Records from a data collection
_ _ _

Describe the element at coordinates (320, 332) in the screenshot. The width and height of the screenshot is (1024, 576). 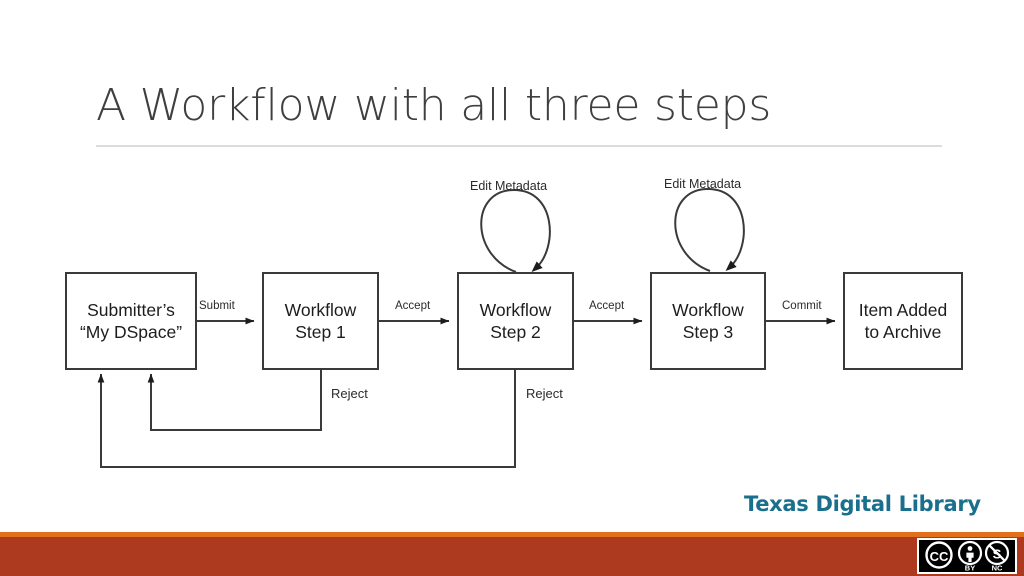
I see `node-step1-line2: Step 1` at that location.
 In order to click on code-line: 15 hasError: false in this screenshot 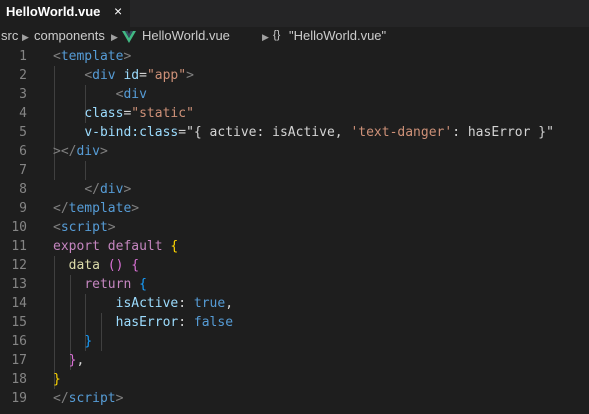, I will do `click(294, 322)`.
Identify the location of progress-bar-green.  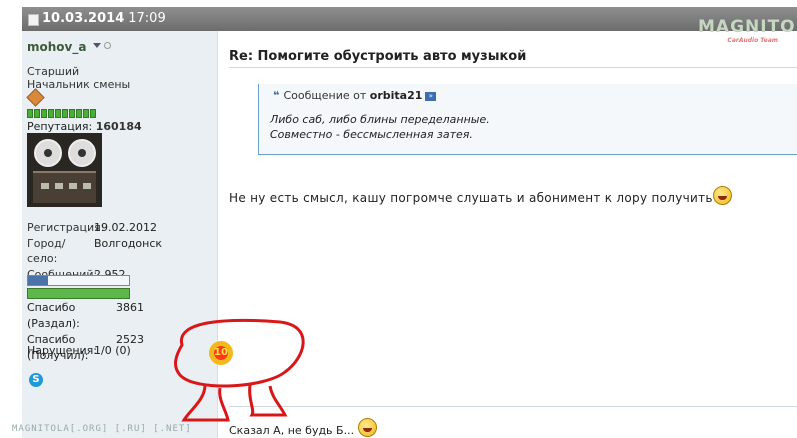
(78, 294).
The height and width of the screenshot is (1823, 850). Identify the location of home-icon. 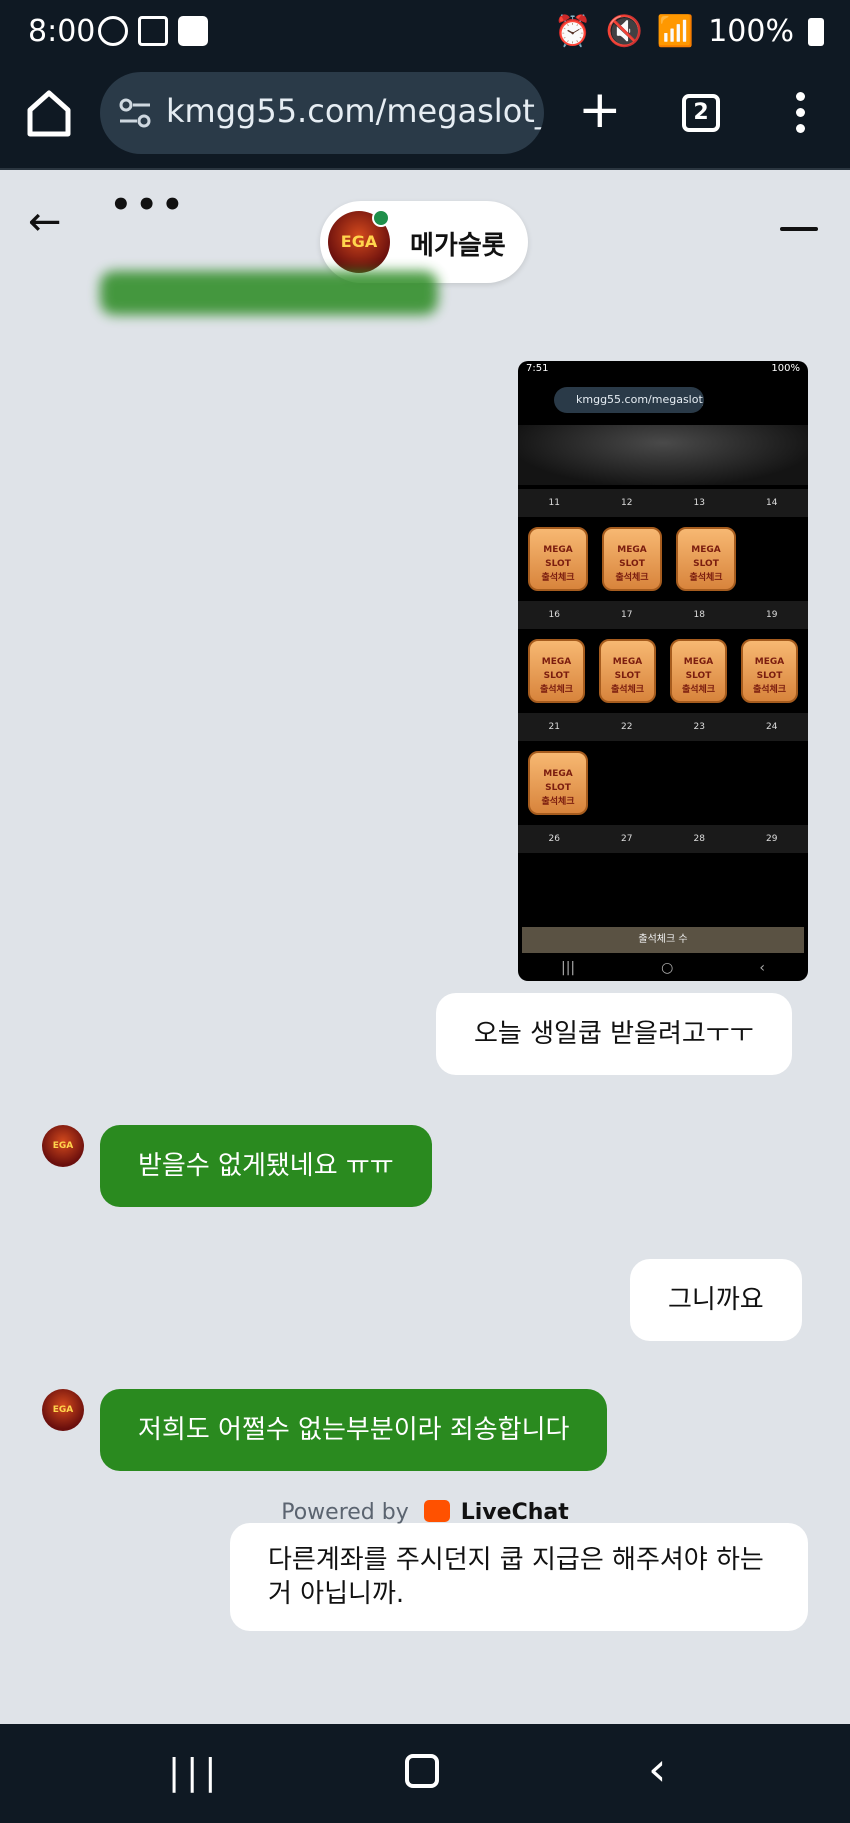
(49, 113).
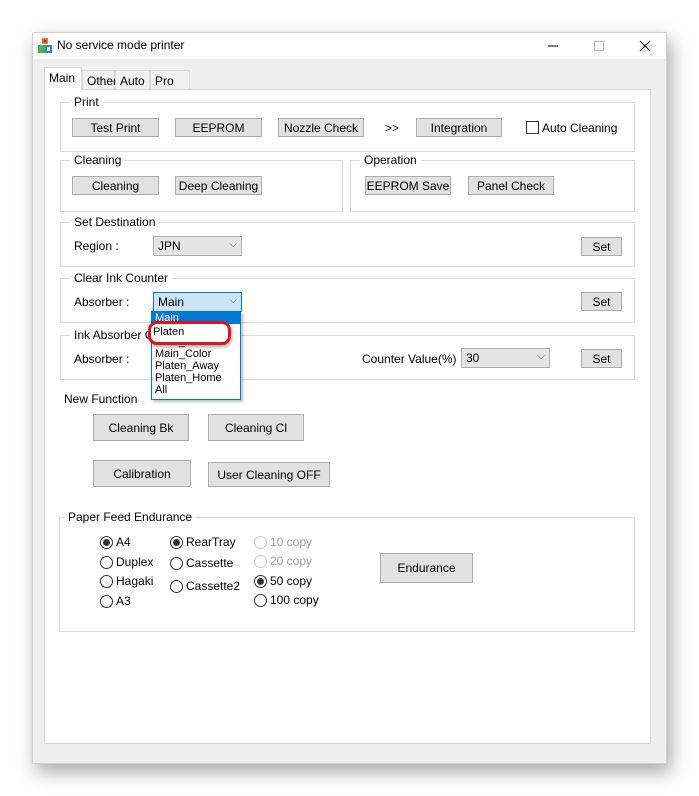 The image size is (699, 796). I want to click on counter-set-button: Set, so click(602, 358).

_ _ _

# ACTIVITY
Reproduce the listing from the line with "Identify the location of progress-bar-green." through the end of the listing, swapping every "Identify the location of" for "Find the position of" and keeping everything else the same. Leave the pictures out of your answer.

# RESPONSE FOR THIS EXERCISE
Find the position of progress-bar-green.  
(78, 294).
The height and width of the screenshot is (1823, 850). Find the position of home-icon. 
(49, 113).
 The image size is (699, 796). I want to click on counter-set-button: Set, so click(602, 358).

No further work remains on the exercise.